金管吹き同士、口紅をつけたところは見たことがなかったのに、この日はピンクの口紅をして、化粧をしていた。別人のようだった。


葬儀の後、ドクターから
つらいところに付き合わせてしまってすみません、
と言われた。
何のことかわからなかったが、どうやら救急車の車内ですでにドクターはわかっていた、ということだろう。
でも、ドクターだからって知人のそういう場に居合わせてしまうのもとてもつらいことに違いない。





しばらく立ち直れなかった私はマネージャー職を降りた。仕事も見つからないままだったし、とにかく他人の世話をしているような状況、状態ではなかったから。


そんな私のことを気遣ってくれる人はほんの数人だったけど。
降りる、といったのに総会で推薦した人がいた。事前に伝えてあったのに?
推薦しちゃいけない、ってことじゃないもんね〜、と楽しそうに言われた。だから、むかつく、と言ってしまった。そしたら、その後1年くらい口をきいてもらえないばかりか、いろんな人にあることないこと触れ回っていたらしい。9才も年上のくせに、大人げないなぁ。。。まったく。

悪いときには悪いことも続くものらしい。
ちょうどその頃、熱心に勧誘してきた人がいた。
先のことを見通せる「先生」の会に入らないか、と。
入会金100万、月15000円くらいだったか。

100万、って・・・。それを払って「会員」になると、好きなときにその「先生」に相談できるのよ、と知人が言う。
昔からの知り合いがたくさんいたので付き合っていたが、その言動にぼろが出始めたころ、連絡を絶った。あぁ、危ない。まったく。そのおじいさんを囲って食い物にしてるだけじゃないのか。
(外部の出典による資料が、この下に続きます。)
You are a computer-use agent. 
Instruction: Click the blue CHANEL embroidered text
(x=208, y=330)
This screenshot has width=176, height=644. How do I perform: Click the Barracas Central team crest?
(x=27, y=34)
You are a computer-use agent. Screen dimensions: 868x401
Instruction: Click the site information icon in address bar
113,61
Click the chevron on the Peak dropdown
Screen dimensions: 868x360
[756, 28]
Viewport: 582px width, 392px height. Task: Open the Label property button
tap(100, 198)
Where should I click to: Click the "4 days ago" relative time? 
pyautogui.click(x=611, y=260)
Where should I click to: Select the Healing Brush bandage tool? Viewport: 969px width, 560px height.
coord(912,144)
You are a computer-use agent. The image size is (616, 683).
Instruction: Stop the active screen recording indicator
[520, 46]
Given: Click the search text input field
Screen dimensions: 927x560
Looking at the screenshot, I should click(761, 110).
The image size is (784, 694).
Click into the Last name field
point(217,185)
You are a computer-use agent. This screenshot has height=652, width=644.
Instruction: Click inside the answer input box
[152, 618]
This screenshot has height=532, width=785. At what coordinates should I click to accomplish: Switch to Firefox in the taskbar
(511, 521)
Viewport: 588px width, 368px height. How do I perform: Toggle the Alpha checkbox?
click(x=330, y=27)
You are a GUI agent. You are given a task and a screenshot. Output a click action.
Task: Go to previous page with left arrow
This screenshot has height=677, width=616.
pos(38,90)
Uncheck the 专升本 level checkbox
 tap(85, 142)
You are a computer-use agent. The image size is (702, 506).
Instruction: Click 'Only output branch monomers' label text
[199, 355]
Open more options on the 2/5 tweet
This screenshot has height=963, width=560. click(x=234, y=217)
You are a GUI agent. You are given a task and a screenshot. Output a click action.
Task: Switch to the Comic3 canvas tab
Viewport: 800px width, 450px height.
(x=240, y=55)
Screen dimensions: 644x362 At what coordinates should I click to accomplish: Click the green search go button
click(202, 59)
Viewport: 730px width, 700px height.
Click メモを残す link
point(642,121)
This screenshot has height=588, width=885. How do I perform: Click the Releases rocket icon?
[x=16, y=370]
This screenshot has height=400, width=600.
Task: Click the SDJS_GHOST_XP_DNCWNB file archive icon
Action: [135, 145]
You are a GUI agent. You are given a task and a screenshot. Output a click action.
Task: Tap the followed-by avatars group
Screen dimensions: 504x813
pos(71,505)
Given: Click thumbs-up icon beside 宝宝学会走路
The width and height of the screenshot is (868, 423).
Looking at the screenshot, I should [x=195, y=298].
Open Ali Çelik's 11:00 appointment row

進むべき道に迷ったら、相談したくなる。が、自分でよく考えて決断する、そのことに責任を持つのは自分自身、それが生きて行くってことじゃないのか。

そんなことを考え、
明日があると思っていても、いつなくなっちゃうかわからない
なんてことも身にしみた、10年前。


あぁ、しっかりしなくちゃね。今の自分。